Entering Rawsonville in the South African wine growing province of the Western Cape Lee Middleton/IRIN
It took the loss of an 11-year-old farm worker's leg for farmers in South Africa's Western Cape Province to belatedly heed legislation outlawing child workers, but the consequences of respecting the law has had adverse and unintended effects on those it seeks to protect.

Child labour on farms was outlawed in 1996, two years after the demise of apartheid, but it was only in 2002 that farmers appreciated the cost of flouting the law, after Waronice van Wyk severed her leg and subsequent legal action forced a farmer in the Ceres district to pay R25,000 (US$2,500) in compensation, sending a message to other farmers that employing workers younger than 16 carried a heavy price.

However, the unpalatable truth is that child labour was a much needed additional source of income in the deeply impoverished region. "The money in the family is small now, if children aren't working," said Monica, a mother of three living in Rawsonville in the Breede River Valley, whose husband works on one of the numerous wine producing farms in Western Cape.
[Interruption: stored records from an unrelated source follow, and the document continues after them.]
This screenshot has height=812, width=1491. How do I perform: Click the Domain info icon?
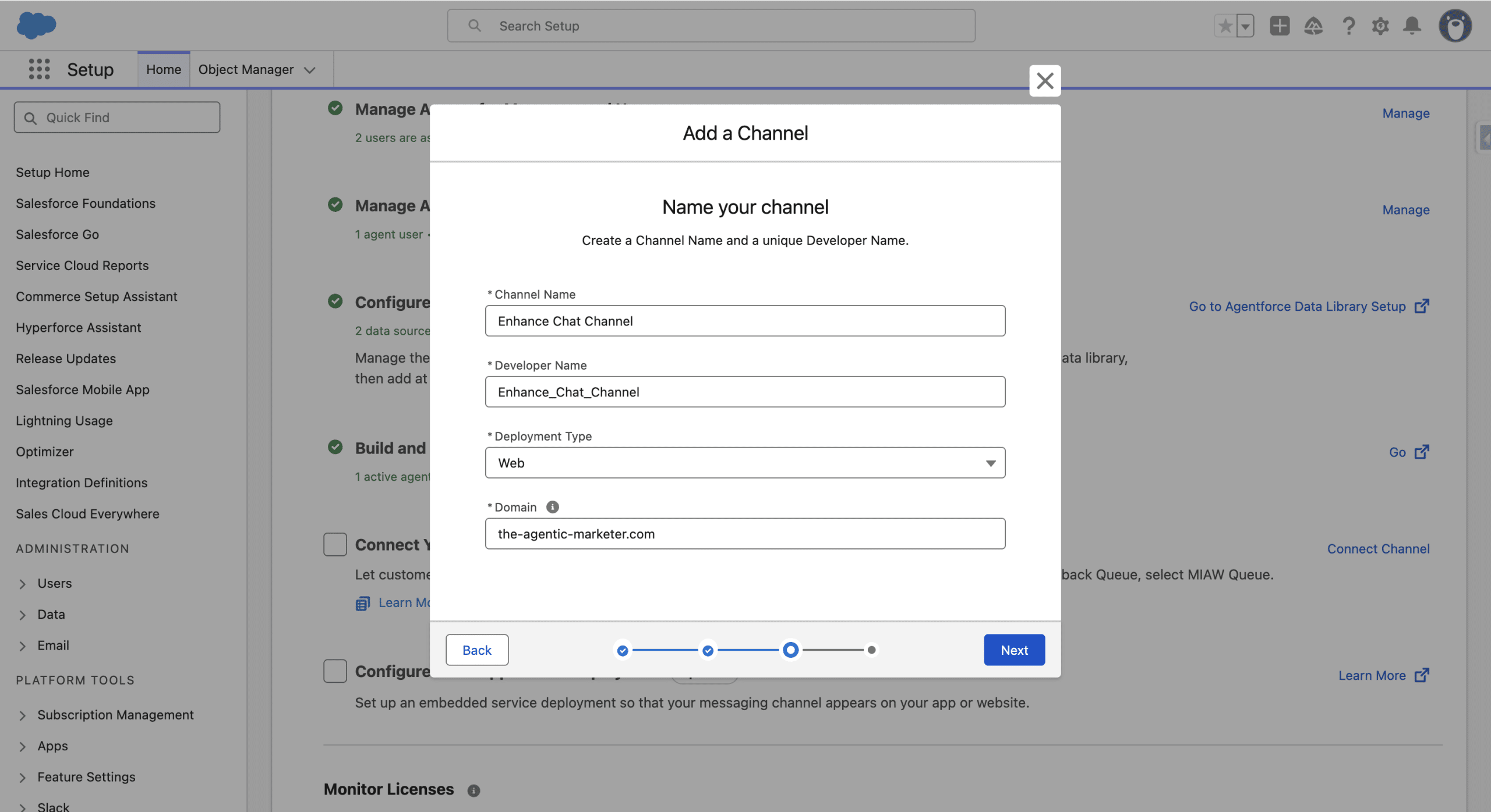coord(552,507)
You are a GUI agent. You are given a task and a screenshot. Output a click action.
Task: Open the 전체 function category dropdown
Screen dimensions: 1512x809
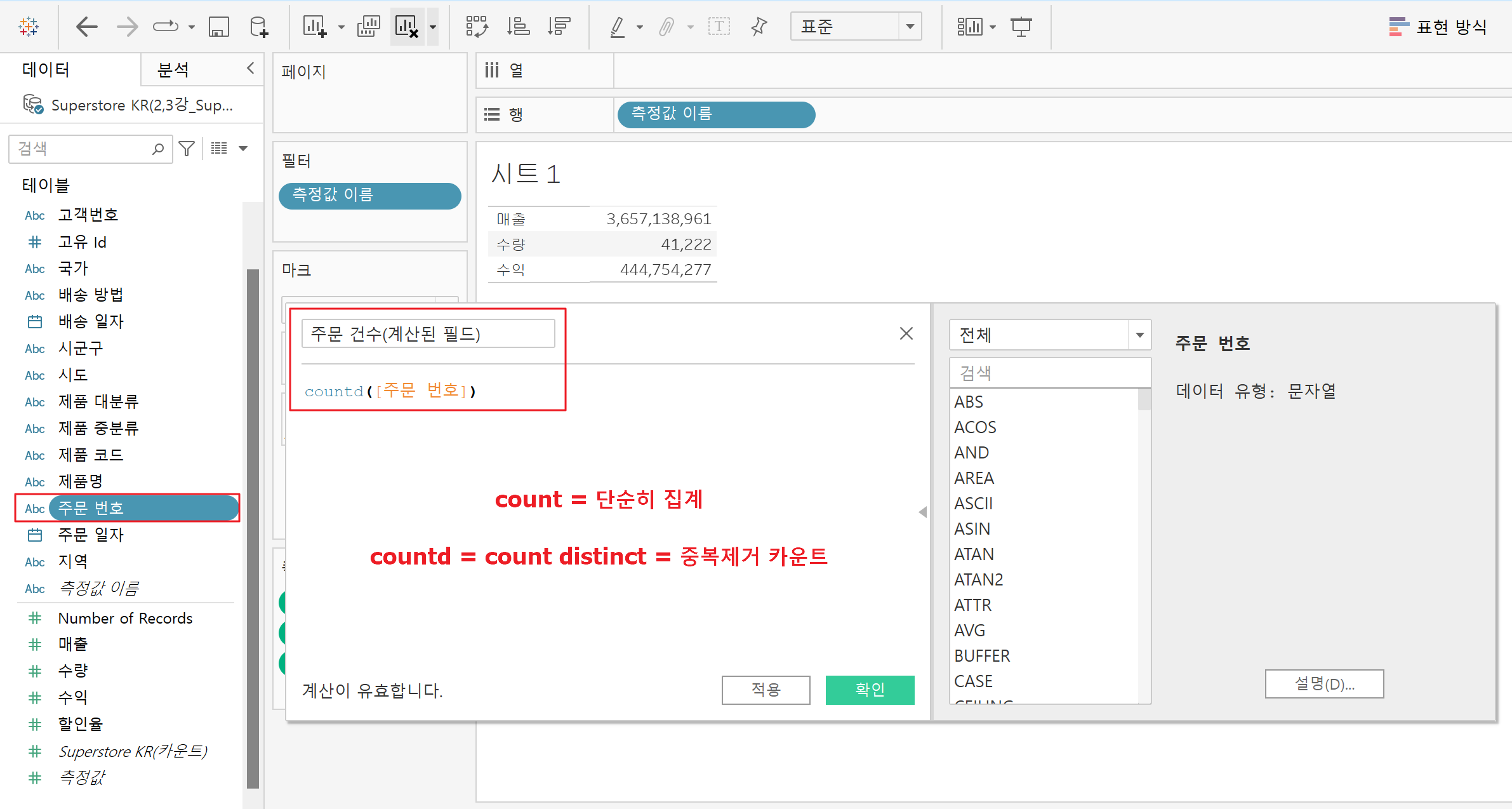click(x=1139, y=335)
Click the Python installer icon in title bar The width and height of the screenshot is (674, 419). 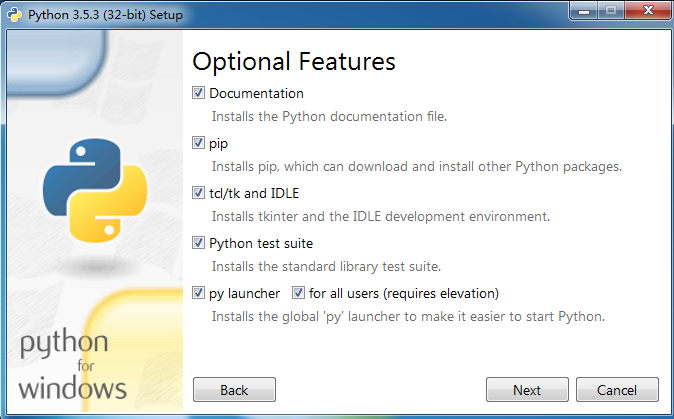click(13, 14)
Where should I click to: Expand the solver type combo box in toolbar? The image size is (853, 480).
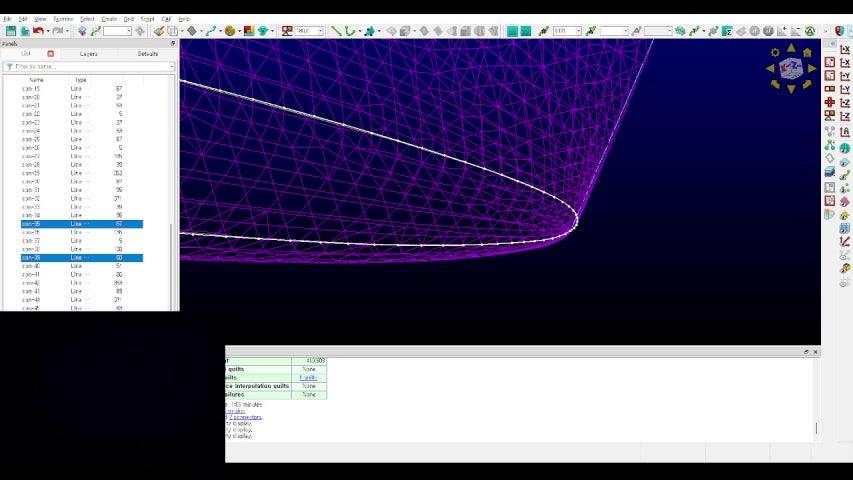tap(320, 31)
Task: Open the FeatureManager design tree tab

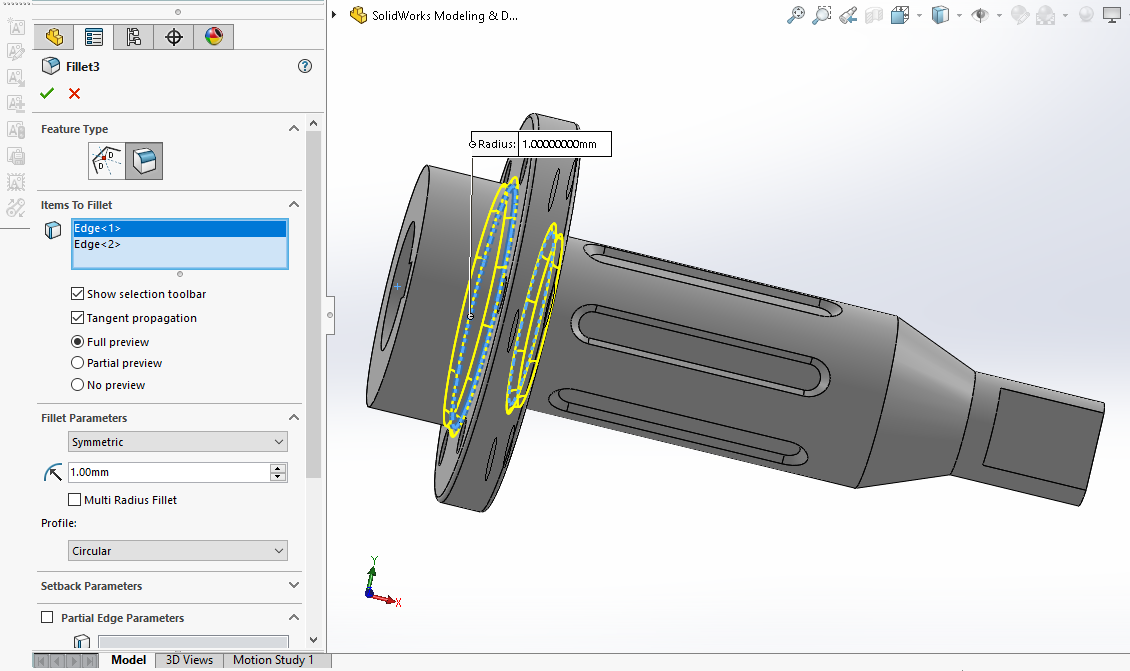Action: (x=54, y=37)
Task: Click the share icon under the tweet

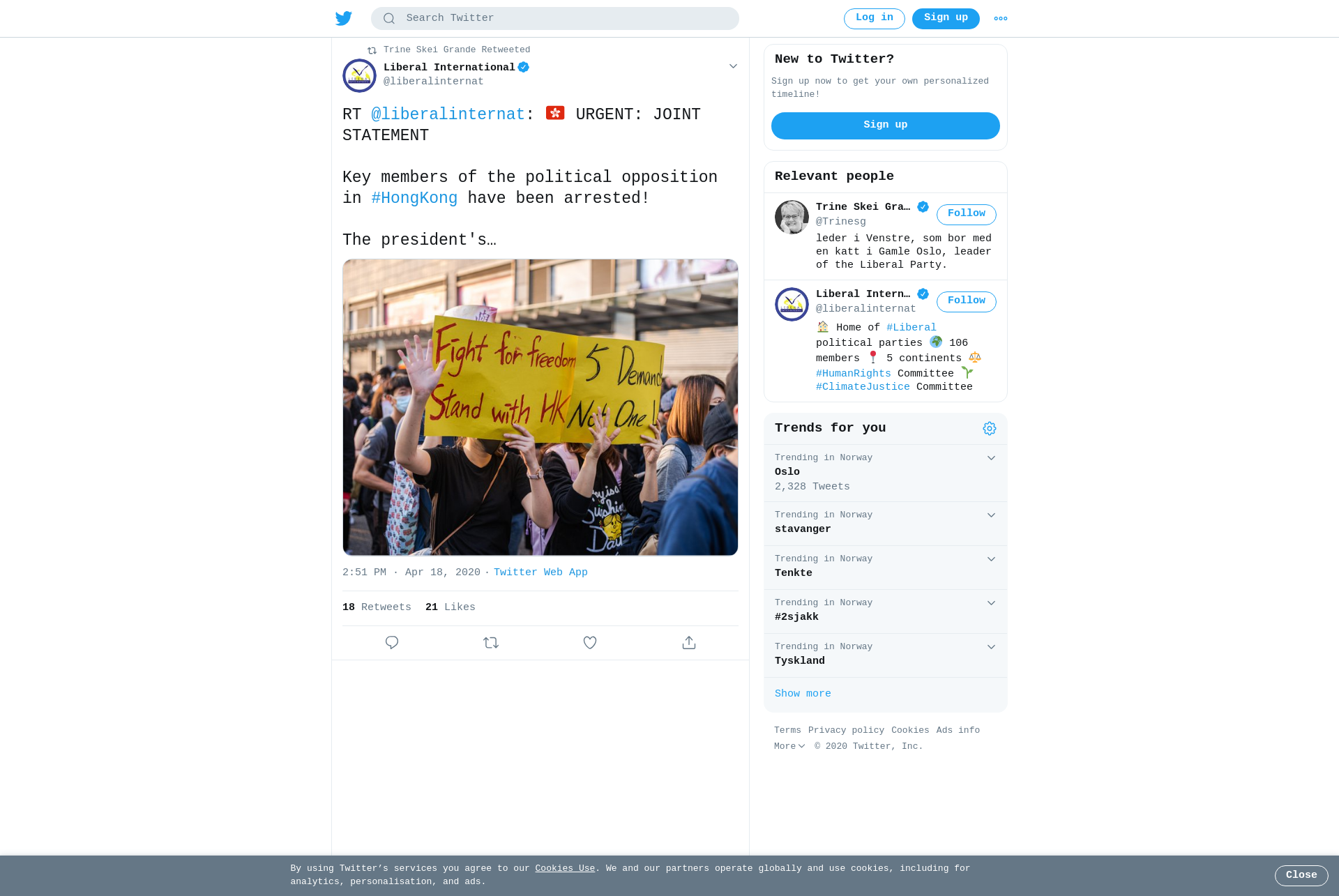Action: tap(689, 643)
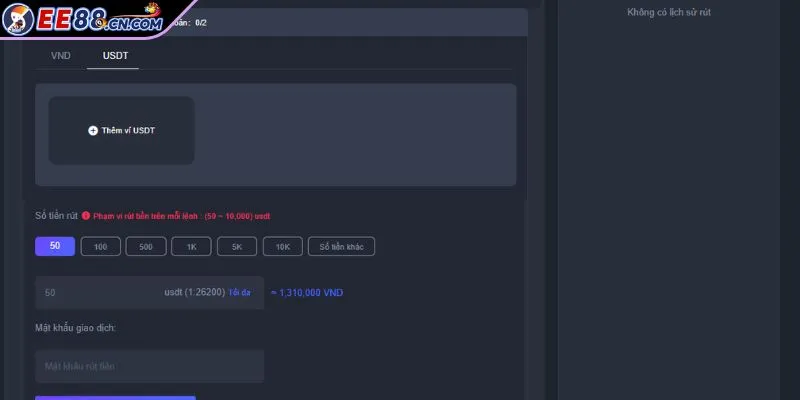Pick the 500 amount preset

(x=146, y=246)
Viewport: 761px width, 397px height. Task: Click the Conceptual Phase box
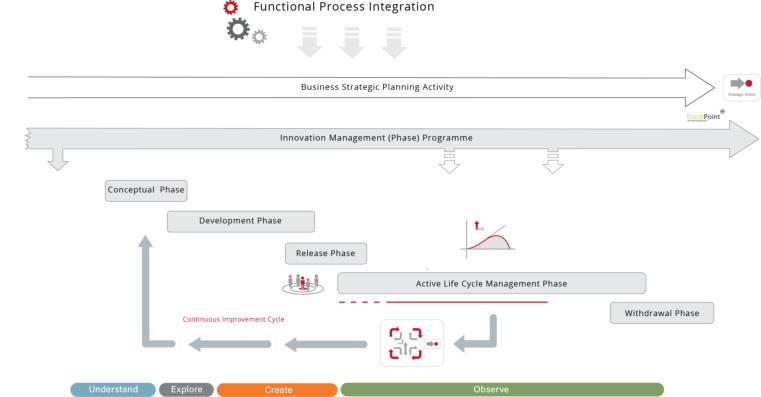pyautogui.click(x=146, y=190)
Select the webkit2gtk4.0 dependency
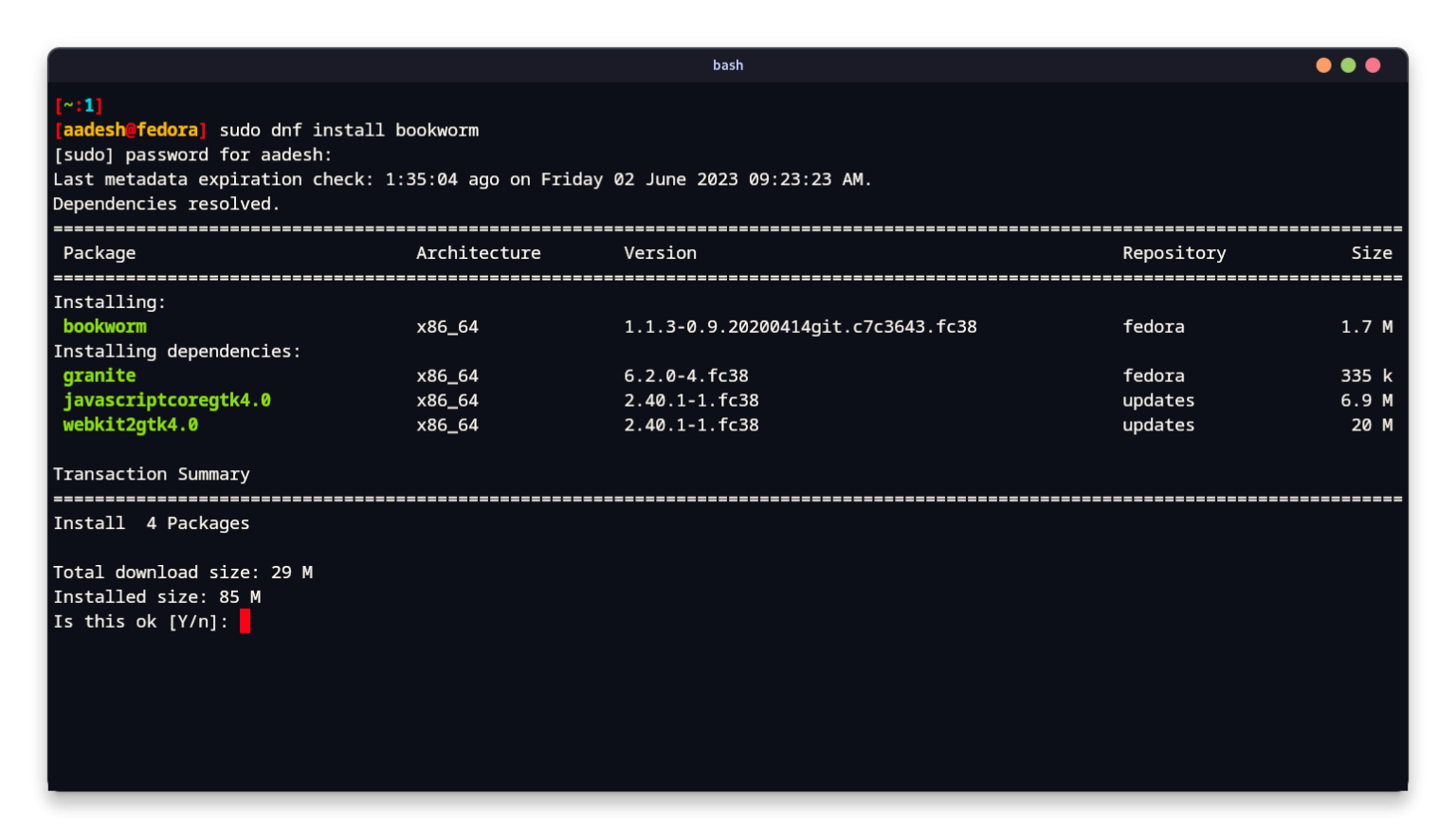The height and width of the screenshot is (839, 1456). [130, 425]
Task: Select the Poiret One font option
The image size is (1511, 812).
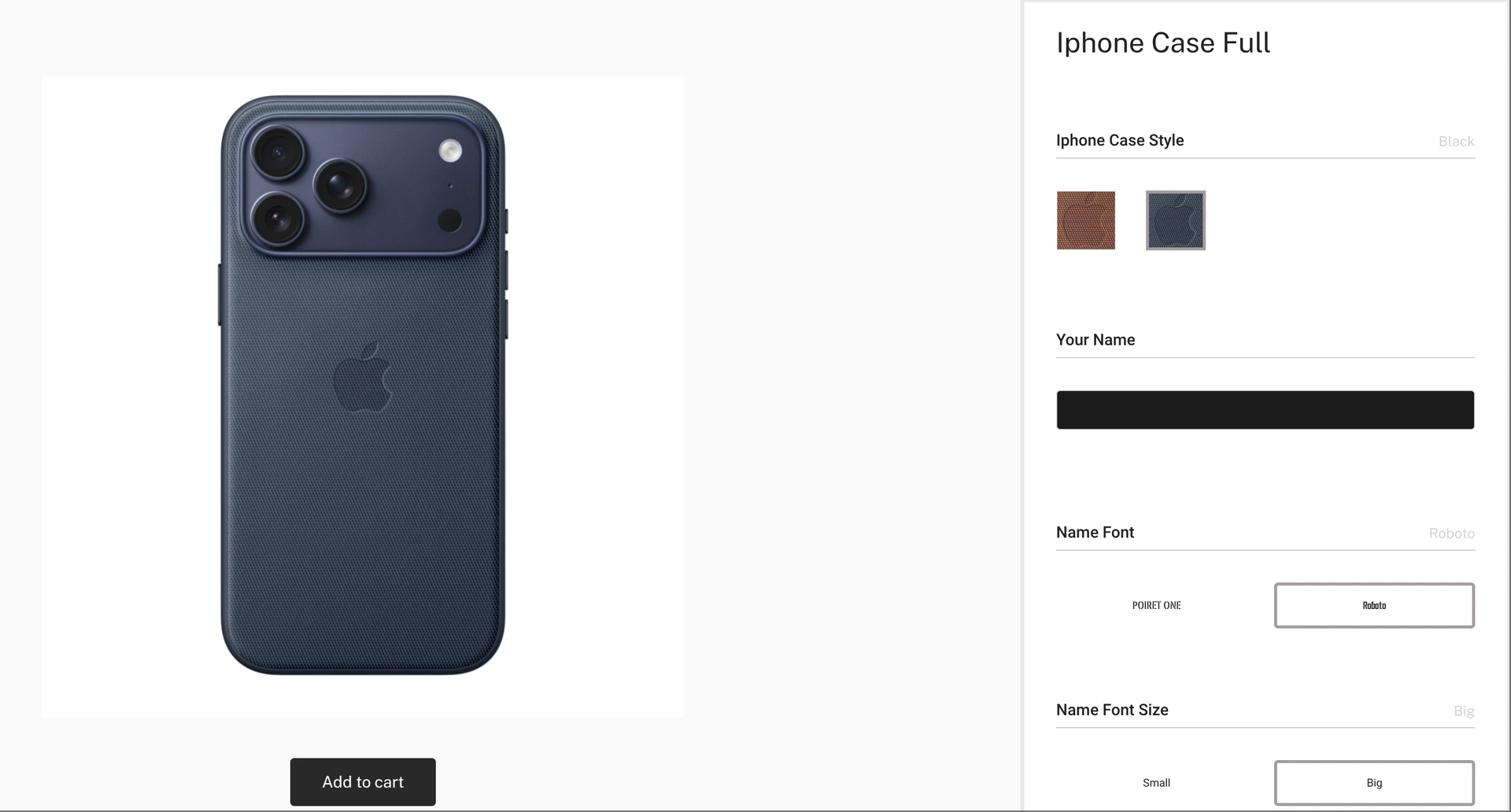Action: point(1156,605)

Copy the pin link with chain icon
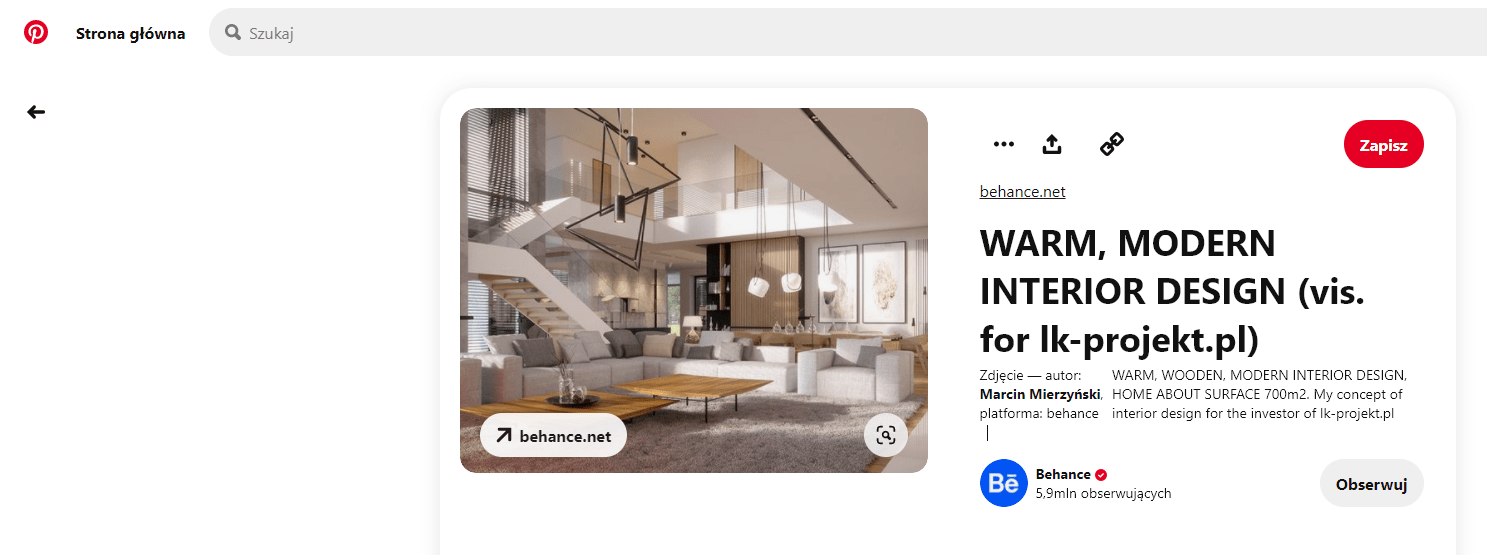(1112, 144)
Susan Levine, a children's rights lecturer and researcher at the University of Cape Town, told IRIN: "Children will go to farmers and say, 'Please can I work the season, I really need the money,' and they [farmers] will say, 'No'."

Rigorous implementation of the legislation had decreased child farm workers significantly, but "Taking children out of the productive sphere has deepened childhood poverty and overall household insecurity in many instances," she commented.

''Taking children out of the productive sphere has deepened childhood poverty and overall household insecurity in many instances''
"[It] surely should have been predictable that without a radical restructuring of the political economy of farm life, including land dispensation for subsistence agriculture and a living wage, survival has become untenable," Levine said.

"Many of the kids I worked with would talk about how [the harvest] was one of their favourite times of year because they got some money, and they felt valued by their parents, so there was a lot of pride and a feeling of community and belonging. For a lot of children, being taken out of that yearly family seasonal labour has been quite devastating - they felt a real lack of contribution, and quite wayward and lost during school holidays."

Yet Levine said children also complained about the work environment and abuse by farmers. "You have a contradictory discourse from children weighing up the benefits and hazards."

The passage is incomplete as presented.